## WORK TO BE COMPLETED
Retype, word for word, every line from the one holding "Click the 占用空间 968 KB value" through the one holding "Task: Select the 88 bet option" in the entries below, both included, and only those lines.

○ ○ ○

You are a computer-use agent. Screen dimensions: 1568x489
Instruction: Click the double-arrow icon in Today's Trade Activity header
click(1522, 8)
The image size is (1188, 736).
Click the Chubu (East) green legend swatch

○ ○ ○

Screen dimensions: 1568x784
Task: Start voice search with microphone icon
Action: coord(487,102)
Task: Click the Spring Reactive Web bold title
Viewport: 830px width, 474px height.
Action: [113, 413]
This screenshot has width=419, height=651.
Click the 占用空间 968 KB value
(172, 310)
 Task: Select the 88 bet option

○ ○ ○

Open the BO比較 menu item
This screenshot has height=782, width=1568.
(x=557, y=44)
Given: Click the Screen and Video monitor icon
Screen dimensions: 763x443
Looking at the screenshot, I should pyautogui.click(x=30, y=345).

○ ○ ○

## WORKED SOLUTION
Click the 占用空间 968 KB value
(172, 310)
 Task: Select the 88 bet option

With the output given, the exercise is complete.